Eligibility Criteria

Male or female participants at least 4 years old.

Main Inclusion Criteria: - Males or females 4 years of age and older at screening visit; - Have PKAN, confirmed by genetic testing (supporting evidence required); - BAD total score ≥ 3 at the screening visit; - Patients who have Deep Brain Stimulation (DBS) systems or baclofen pumps in place will be eligible for the study, but they must have had a stable setting for at least two months prior to the screening visit and stimulation parameters / pump settings must remain stable for the duration of the trial: Main Exclusion Criteria: - Evidence of iron deficiency defined by Fe:TIBC ratio <15%, or serum ferritin <12 ng/mL; - Treatment with deferiprone in the past 12 months; - Previous failure of treatment with deferiprone, or previous discontinuation of treatment with deferiprone due to adverse events; - Conditions known to contraindicate the use of deferiprone (history of agranulocytosis or recurrent episodes of neutropenia); - A serious, unstable chronic illness not related to PKAN condition during the past 3 months before screening visit including but not limited to: hepatic, renal, gastro-enterologic, respiratory, cardiovascular, endocrinologic, neurologic or immunologic disease; - Evidence of abnormal liver or renal function (serum liver enzyme level(s) > 3 times upper limit of normal at screening) or abnormal creatinine levels at screening visit; - Disorders associated with neutropenia (ANC < 1.5 x 10E9/L) or thrombocytopenia (platelet count < 50 x 10E9/L) in the 12 months preceding the initiation of the study medication.

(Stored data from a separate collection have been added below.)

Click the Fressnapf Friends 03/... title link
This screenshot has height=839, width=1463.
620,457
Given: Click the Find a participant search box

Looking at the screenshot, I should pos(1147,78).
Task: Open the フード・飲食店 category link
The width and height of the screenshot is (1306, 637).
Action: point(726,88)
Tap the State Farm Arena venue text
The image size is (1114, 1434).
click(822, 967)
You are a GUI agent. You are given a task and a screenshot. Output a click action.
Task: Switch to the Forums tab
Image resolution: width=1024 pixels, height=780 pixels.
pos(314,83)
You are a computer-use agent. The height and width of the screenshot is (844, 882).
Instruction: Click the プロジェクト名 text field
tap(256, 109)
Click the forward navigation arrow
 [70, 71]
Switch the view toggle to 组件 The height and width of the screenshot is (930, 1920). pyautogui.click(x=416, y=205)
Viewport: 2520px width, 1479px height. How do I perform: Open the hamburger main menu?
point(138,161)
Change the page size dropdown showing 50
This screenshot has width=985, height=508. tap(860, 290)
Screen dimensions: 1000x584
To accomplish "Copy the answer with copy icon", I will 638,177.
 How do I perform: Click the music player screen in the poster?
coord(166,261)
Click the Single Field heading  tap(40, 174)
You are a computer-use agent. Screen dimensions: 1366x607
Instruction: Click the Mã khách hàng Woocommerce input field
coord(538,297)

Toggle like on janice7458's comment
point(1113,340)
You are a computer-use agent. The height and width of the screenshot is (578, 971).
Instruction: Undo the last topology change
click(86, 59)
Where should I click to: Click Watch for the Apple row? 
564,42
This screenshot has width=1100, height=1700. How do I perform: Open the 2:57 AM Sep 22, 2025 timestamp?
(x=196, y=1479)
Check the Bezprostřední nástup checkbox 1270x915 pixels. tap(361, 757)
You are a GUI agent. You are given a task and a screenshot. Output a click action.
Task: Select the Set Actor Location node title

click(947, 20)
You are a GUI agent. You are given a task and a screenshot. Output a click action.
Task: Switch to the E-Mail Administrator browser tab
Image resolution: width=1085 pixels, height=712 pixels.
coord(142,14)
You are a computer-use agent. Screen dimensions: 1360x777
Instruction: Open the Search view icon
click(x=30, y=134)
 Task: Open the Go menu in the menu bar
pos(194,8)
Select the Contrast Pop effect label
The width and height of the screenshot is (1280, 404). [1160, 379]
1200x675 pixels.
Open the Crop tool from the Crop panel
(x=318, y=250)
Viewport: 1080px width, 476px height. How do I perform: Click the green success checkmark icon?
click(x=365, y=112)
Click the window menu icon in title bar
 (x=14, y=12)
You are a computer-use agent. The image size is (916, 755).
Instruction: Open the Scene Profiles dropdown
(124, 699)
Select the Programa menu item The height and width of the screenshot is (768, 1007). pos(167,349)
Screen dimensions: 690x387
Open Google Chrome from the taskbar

Exception: for patients whose neutropenia was attributed by the treating physician to episodes of infection or to drugs associated with a decline in the neutrophil count and in whom the ANC has fully recovered at the screening visit; - History of malignancy; Other protocol inclusion or exclusion criteria may apply.

Additional Information

Official title A Randomized, Double-blind, Placebo-controlled Trial of Deferiprone in Patients With Pantothenate Kinase-associated Neurodegeneration (PKAN)
Principal investigator Thomas Klopstock, MD
Trial information was received from ClinicalTrials.gov and was last updated in April 2016.
Information provided to ClinicalTrials.gov by ApoPharma.